Why would nature have this benign effect? A valuable theory was offered by a leading figure in this
field, John Wasnier. He maintains that nature offers a different civilisation from that of human
culture. He contends that Earth offers a wisdom, joy and beauty that excludes pollution, war and
insanity. Nature is willing to share its knowledge and secrets with anyone, anywhere, at any time. He
writes that, "the natural world produces no garbage. On a macro level, everything is valued, nothing is
discarded or unwanted, everything has a role."
Wasnier contrasts modern techno-logic with "bio-logic". Bio-logic, he argues, uses our multi-sensory
ways of knowing and being for harmonious survival. Techno-logic employs words and stories that
exclude our senses.

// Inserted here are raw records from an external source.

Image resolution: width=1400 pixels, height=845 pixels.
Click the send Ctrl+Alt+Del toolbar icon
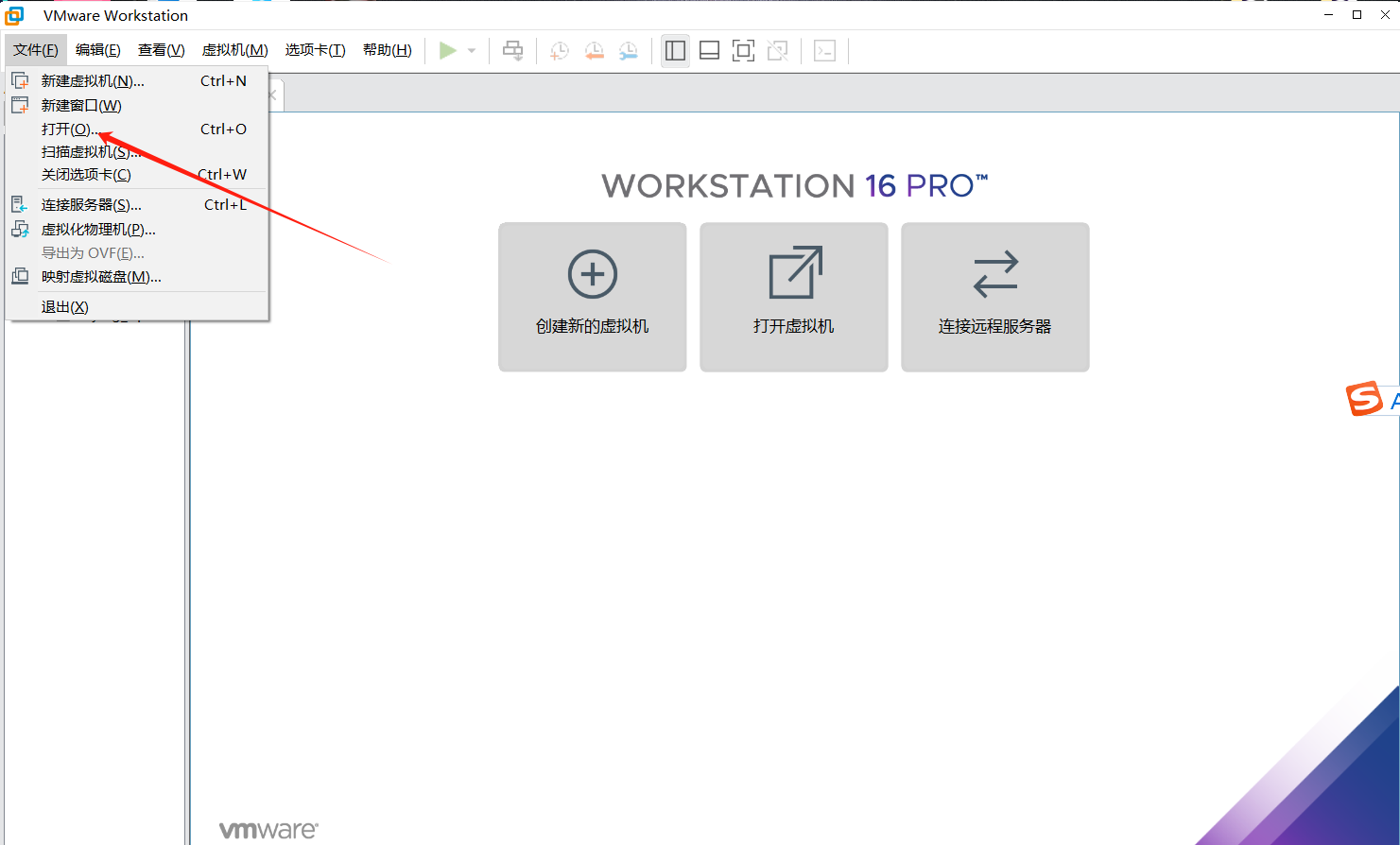[x=513, y=51]
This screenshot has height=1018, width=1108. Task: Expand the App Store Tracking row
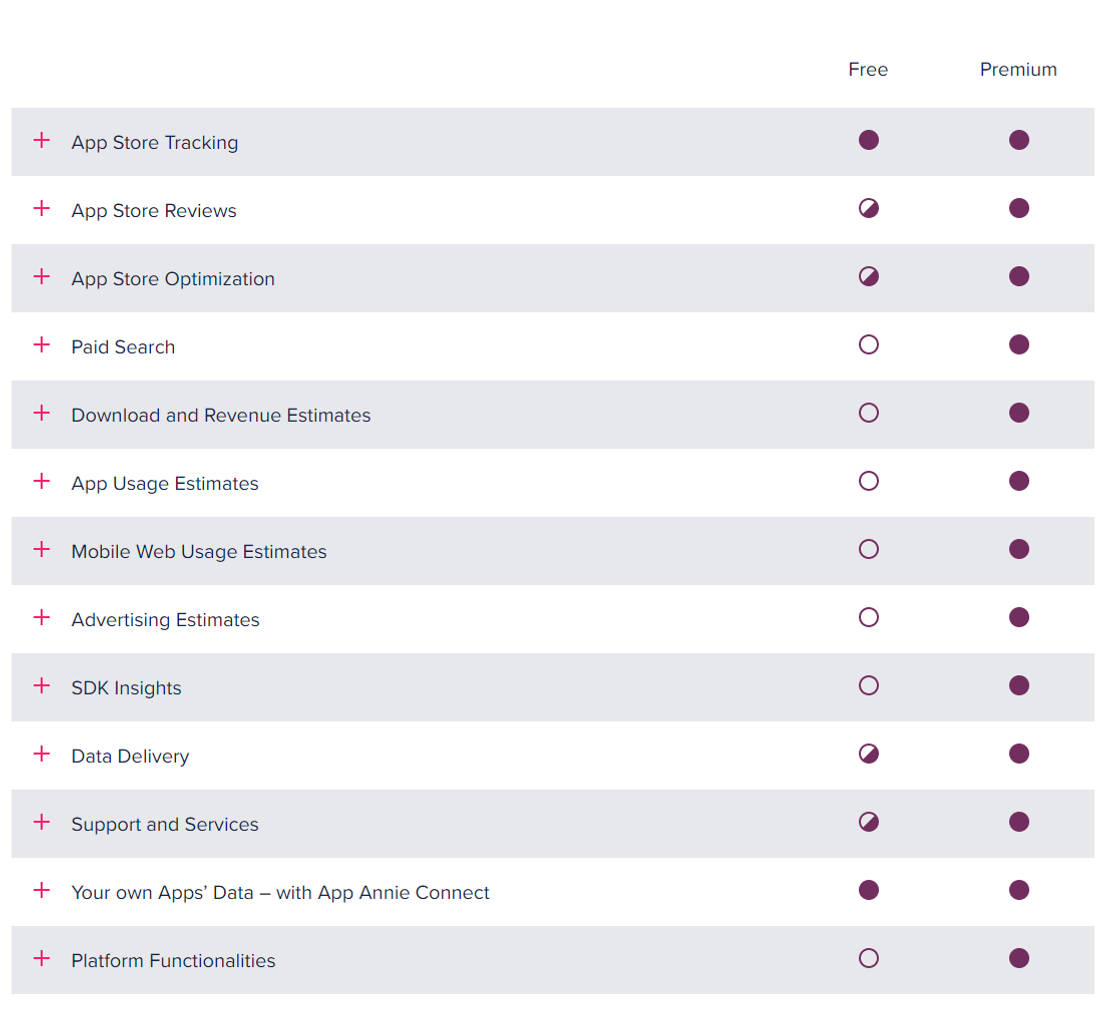click(41, 141)
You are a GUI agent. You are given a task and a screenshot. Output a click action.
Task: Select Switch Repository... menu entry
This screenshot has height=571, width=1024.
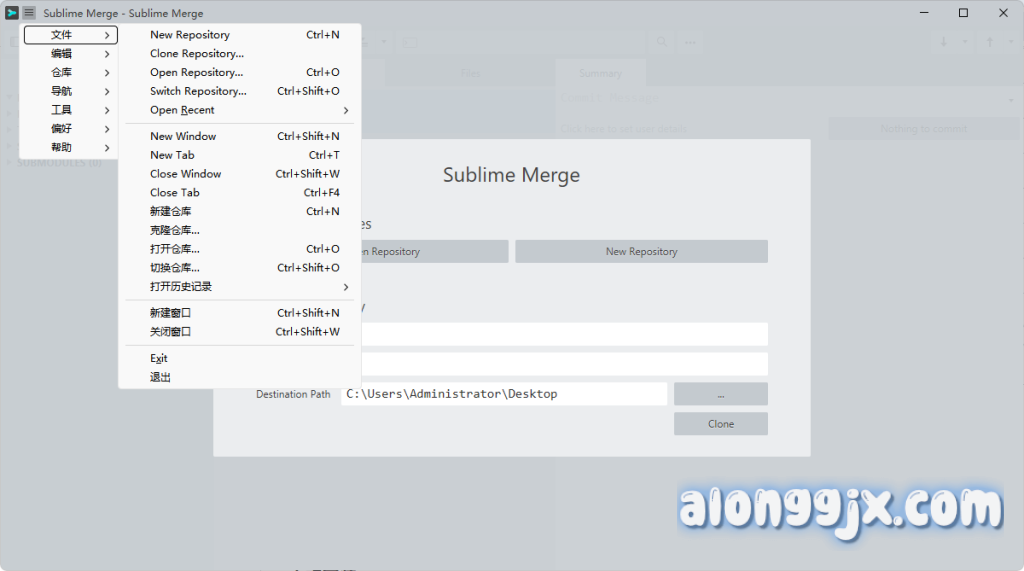click(198, 91)
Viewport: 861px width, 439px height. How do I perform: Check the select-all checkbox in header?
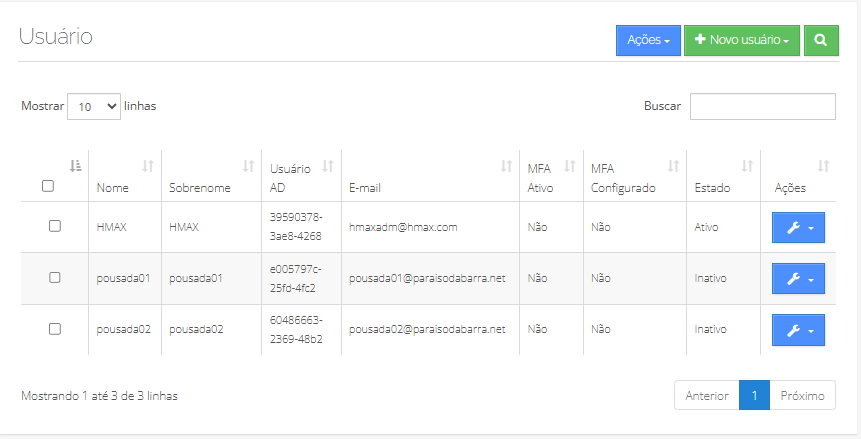pyautogui.click(x=47, y=186)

Our intellects, it seems, dislocate us from natural senses and feelings, like
nurturing, place, curiosity, hunger, motion, trust, empathy, sound, compassion and reason. To
experience them truly we have to realise these traits are solely of, by and from the natural world (one
might argue that conventional education is an exercise in such dislocation).There are a number of
activities that anyone can employ to stimulate what he calls our "old-brain", the unpasteurized
natural experience of nature. They overlap neatly with the current vogue for mindfulness which
increases awareness of your bodily states through meditation; our bodies are part of nature, our
minds can disconnect us from our bodies and from nature.
It is important however to recognise the limits of what exposure to nature can achieve. Telling
someone who is depressed to go and smell flowers or immerse themselves in beautiful landscapes is
unlikely to work on its own. If that person is a single mother with a six-month-old baby and a landlord
chasing her rent, her depression might just turn into aggression at such a suggestion, so other
therapies, including medication, might be needed. Some fundamental causes of emotional distress
reside in brain chemistry as well as psychosocial causes. However, it is also true that we are twice as
likely to be emotionally distressed if we are urban rather than rural (and four times more likely to
suffer schizophrenia). Part of the reason for this is estrangement caused by lack of exposure to
natural sights, sounds and smells, and dislocation from the natural rhythms of the seasons, of night
from day. Ecotherapies are said to work because they reconnect us with nature: not only its external
reality, but most fundamentally, our inner natures.